Reviewing a little history is important at this time. In 1918, the Spanish flu pandemic killed more people worldwide than all the bullets, bombs, poison gas, starvation, etc., in World War I. I remember my mother, a city high school student at the time of the outbreak, telling me how students who sat near her began to “disappear” — i.e., die — before her school closed.
She learned that many students in the upstate elementary school she attended died until they shut that one−room school, collected the students’ clothing and books, threw them inside the school and burned the building to the ground. A new school was then built.

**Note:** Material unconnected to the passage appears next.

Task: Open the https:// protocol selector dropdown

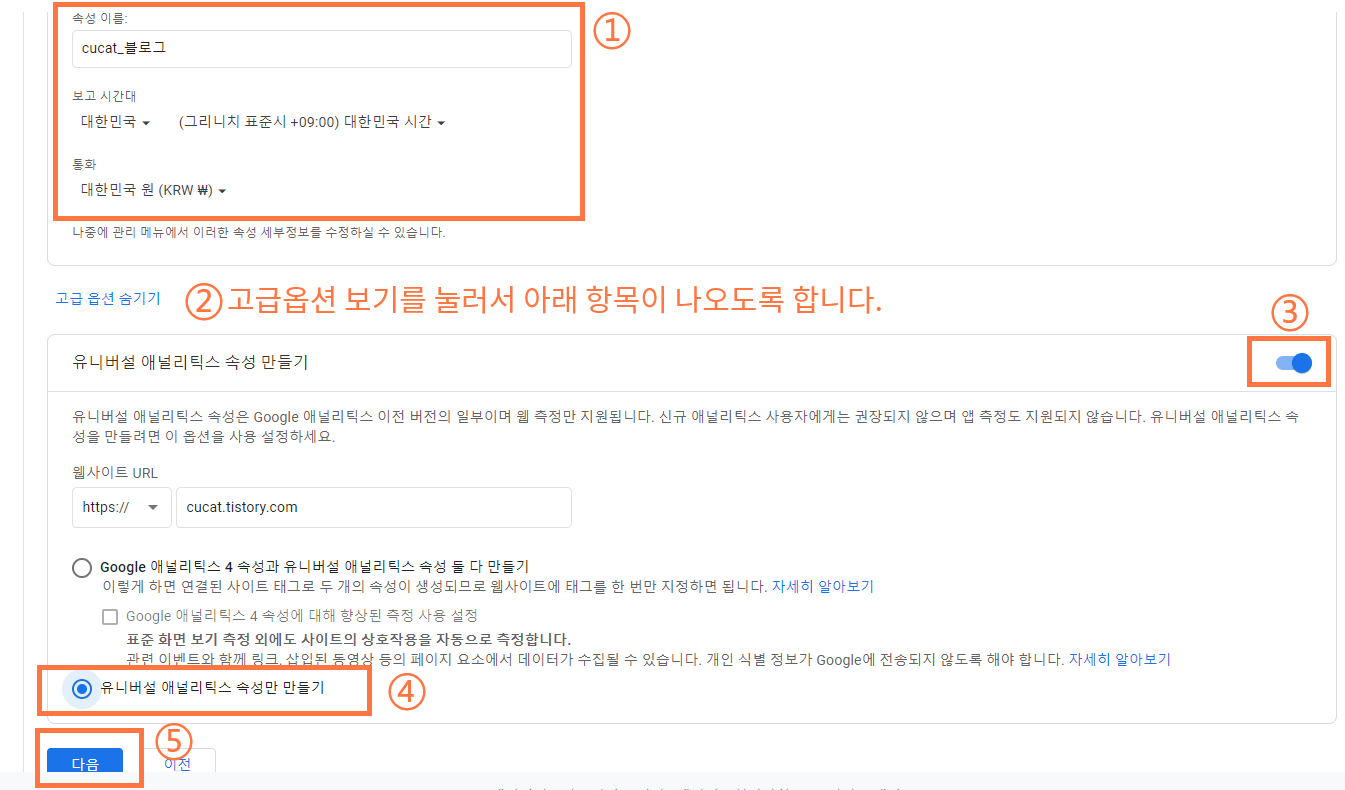Action: (121, 507)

I also remember how, in 1948, when I was a fifth−grader at PS 41 in Bayside, when the smallpox outbreak began, we went to the school nurse for a vaccination. Two sisters who were not vaccinated contracted smallpox and died. Several years later, there were the “polio summers” in the city, when my parents would not take my brother and me to the beach, movies or park to ensure we did not wind up in iron lungs.
After I caught the regular flu in the eighth−grade, it turned into pneumonia. I then spent weeks in Flushing Hospital and a month out of school in 1951 before the development of medications that now cure you in days.
So, my thanks to Biden for raising the alarm. If Biden is wrong, this probably will be seen as just another of his gaffes, but if correct, history may remember Biden as a 21st century Paul Revere, riding through the airwaves to warn that “the swine flu is coming” and for our health we should try to avoid large crowds.
As for me, barring some family emergency — ever since Sept. 11, I will not travel by plane anyway — but until the swine flu epidemic ends, I will avoid the Long Island Rail Road and subway. If I had a teenager attending St. Francis Preparatory High School, I would transfer him or her to Bayside High School, which appears to have no swine flu cases. The cleanup at St. Francis is little more than a public relations campaign to calm students and their parents.
Remember this, Obama and Bloomberg: better safe than sorry.